[Begin]

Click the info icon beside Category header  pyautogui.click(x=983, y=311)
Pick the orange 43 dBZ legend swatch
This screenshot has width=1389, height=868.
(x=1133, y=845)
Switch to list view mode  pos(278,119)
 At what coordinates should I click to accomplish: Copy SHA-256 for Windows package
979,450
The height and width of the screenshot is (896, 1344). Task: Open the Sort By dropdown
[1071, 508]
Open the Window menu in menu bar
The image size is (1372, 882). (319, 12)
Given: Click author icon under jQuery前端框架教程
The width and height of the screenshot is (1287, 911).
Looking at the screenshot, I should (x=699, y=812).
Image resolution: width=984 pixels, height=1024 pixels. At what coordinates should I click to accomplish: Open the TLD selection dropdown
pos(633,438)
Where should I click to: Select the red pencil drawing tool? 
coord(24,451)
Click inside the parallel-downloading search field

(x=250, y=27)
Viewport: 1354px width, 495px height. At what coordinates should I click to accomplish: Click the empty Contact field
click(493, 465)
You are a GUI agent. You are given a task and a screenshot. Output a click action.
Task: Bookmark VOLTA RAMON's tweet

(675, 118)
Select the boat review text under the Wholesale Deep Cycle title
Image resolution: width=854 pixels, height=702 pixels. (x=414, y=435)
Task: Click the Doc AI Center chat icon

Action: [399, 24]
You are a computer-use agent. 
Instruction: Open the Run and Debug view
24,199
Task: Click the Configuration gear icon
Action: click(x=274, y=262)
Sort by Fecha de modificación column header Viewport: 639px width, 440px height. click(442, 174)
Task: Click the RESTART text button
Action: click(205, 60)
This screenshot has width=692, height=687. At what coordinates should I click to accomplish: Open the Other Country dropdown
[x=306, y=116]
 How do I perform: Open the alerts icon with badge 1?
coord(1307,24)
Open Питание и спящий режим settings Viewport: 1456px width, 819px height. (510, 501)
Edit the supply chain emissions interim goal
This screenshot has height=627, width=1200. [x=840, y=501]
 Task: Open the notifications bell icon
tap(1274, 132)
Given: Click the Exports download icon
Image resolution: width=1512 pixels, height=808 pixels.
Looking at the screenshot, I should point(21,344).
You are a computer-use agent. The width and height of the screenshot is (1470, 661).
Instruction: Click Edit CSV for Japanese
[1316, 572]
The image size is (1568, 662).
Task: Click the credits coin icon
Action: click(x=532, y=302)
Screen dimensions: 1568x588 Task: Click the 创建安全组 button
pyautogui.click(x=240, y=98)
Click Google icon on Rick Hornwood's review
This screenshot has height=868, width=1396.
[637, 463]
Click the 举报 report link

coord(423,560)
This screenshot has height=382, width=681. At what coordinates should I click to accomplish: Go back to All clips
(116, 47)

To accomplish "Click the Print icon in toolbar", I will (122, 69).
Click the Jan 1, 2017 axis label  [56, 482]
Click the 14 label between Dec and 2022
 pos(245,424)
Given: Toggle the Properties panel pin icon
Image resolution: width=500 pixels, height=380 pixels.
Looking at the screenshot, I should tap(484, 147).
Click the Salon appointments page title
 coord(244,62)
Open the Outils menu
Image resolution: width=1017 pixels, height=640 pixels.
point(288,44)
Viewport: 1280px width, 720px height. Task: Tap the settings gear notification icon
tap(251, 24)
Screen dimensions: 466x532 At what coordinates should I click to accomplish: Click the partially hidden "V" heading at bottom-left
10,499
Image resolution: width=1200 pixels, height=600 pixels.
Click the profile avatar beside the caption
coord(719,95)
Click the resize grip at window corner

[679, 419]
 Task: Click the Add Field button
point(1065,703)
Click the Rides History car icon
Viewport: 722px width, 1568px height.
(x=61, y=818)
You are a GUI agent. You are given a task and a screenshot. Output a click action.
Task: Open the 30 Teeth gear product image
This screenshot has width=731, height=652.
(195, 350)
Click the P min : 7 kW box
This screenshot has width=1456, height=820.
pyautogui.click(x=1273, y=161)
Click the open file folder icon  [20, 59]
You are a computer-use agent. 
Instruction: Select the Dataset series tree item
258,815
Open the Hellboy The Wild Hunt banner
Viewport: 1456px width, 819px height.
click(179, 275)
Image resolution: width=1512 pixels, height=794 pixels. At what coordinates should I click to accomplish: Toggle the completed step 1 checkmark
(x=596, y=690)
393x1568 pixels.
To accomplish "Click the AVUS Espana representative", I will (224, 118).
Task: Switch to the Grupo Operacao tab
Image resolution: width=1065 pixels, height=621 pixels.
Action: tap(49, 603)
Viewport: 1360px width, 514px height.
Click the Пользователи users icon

[End]

▸ **Your instructions**:
Could you reproduce every one of the rows above, character for character and line by line?

▸ **Result of this task**:
Click the info icon beside Category header  pyautogui.click(x=983, y=311)
Pick the orange 43 dBZ legend swatch
This screenshot has width=1389, height=868.
(x=1133, y=845)
Switch to list view mode  pos(278,119)
 At what coordinates should I click to accomplish: Copy SHA-256 for Windows package
979,450
The height and width of the screenshot is (896, 1344). Task: Open the Sort By dropdown
[1071, 508]
Open the Window menu in menu bar
The image size is (1372, 882). (319, 12)
Given: Click author icon under jQuery前端框架教程
The width and height of the screenshot is (1287, 911).
Looking at the screenshot, I should (x=699, y=812).
Image resolution: width=984 pixels, height=1024 pixels. At what coordinates should I click to accomplish: Open the TLD selection dropdown
pos(633,438)
Where should I click to: Select the red pencil drawing tool? 
coord(24,451)
Click inside the parallel-downloading search field

(x=250, y=27)
Viewport: 1354px width, 495px height. At what coordinates should I click to accomplish: Click the empty Contact field
click(493, 465)
You are a GUI agent. You are given a task and a screenshot. Output a click action.
Task: Bookmark VOLTA RAMON's tweet

(675, 118)
Select the boat review text under the Wholesale Deep Cycle title
Image resolution: width=854 pixels, height=702 pixels. (x=414, y=435)
Task: Click the Doc AI Center chat icon

Action: [399, 24]
You are a computer-use agent. 
Instruction: Open the Run and Debug view
24,199
Task: Click the Configuration gear icon
Action: click(x=274, y=262)
Sort by Fecha de modificación column header Viewport: 639px width, 440px height. click(442, 174)
Task: Click the RESTART text button
Action: click(205, 60)
This screenshot has width=692, height=687. At what coordinates should I click to accomplish: Open the Other Country dropdown
[x=306, y=116]
 How do I perform: Open the alerts icon with badge 1?
coord(1307,24)
Open Питание и спящий режим settings Viewport: 1456px width, 819px height. (510, 501)
Edit the supply chain emissions interim goal
This screenshot has height=627, width=1200. [x=840, y=501]
 Task: Open the notifications bell icon
tap(1274, 132)
Given: Click the Exports download icon
Image resolution: width=1512 pixels, height=808 pixels.
Looking at the screenshot, I should point(21,344).
You are a computer-use agent. The width and height of the screenshot is (1470, 661).
Instruction: Click Edit CSV for Japanese
[1316, 572]
The image size is (1568, 662).
Task: Click the credits coin icon
Action: click(x=532, y=302)
Screen dimensions: 1568x588 Task: Click the 创建安全组 button
pyautogui.click(x=240, y=98)
Click Google icon on Rick Hornwood's review
This screenshot has height=868, width=1396.
[637, 463]
Click the 举报 report link

coord(423,560)
This screenshot has height=382, width=681. At what coordinates should I click to accomplish: Go back to All clips
(116, 47)

To accomplish "Click the Print icon in toolbar", I will (122, 69).
Click the Jan 1, 2017 axis label  [56, 482]
Click the 14 label between Dec and 2022
 pos(245,424)
Given: Toggle the Properties panel pin icon
Image resolution: width=500 pixels, height=380 pixels.
Looking at the screenshot, I should tap(484, 147).
Click the Salon appointments page title
 coord(244,62)
Open the Outils menu
Image resolution: width=1017 pixels, height=640 pixels.
point(288,44)
Viewport: 1280px width, 720px height. Task: Tap the settings gear notification icon
tap(251, 24)
Screen dimensions: 466x532 At what coordinates should I click to accomplish: Click the partially hidden "V" heading at bottom-left
10,499
Image resolution: width=1200 pixels, height=600 pixels.
Click the profile avatar beside the caption
coord(719,95)
Click the resize grip at window corner

[679, 419]
 Task: Click the Add Field button
point(1065,703)
Click the Rides History car icon
Viewport: 722px width, 1568px height.
(x=61, y=818)
You are a GUI agent. You are given a task and a screenshot. Output a click action.
Task: Open the 30 Teeth gear product image
This screenshot has width=731, height=652.
(195, 350)
Click the P min : 7 kW box
This screenshot has width=1456, height=820.
pyautogui.click(x=1273, y=161)
Click the open file folder icon  [20, 59]
You are a computer-use agent. 
Instruction: Select the Dataset series tree item
258,815
Open the Hellboy The Wild Hunt banner
Viewport: 1456px width, 819px height.
click(179, 275)
Image resolution: width=1512 pixels, height=794 pixels. At what coordinates should I click to accomplish: Toggle the completed step 1 checkmark
(x=596, y=690)
393x1568 pixels.
To accomplish "Click the AVUS Espana representative", I will (224, 118).
Task: Switch to the Grupo Operacao tab
Image resolution: width=1065 pixels, height=621 pixels.
Action: tap(49, 603)
Viewport: 1360px width, 514px height.
Click the Пользователи users icon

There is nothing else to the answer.